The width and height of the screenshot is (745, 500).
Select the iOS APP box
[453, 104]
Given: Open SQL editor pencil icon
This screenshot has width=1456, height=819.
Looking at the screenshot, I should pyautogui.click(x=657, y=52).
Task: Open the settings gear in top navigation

▬▬▬▬▬▬▬▬▬▬

_WHAT THE EXERCISE ASKS_
Rewrite the items from the line containing "Given: Open SQL editor pencil icon" through the last item, swapping "gear" for "cog" and leaving everything else unchanged.

_OUTPUT_
Given: Open SQL editor pencil icon
This screenshot has width=1456, height=819.
Looking at the screenshot, I should pyautogui.click(x=657, y=52).
Task: Open the settings cog in top navigation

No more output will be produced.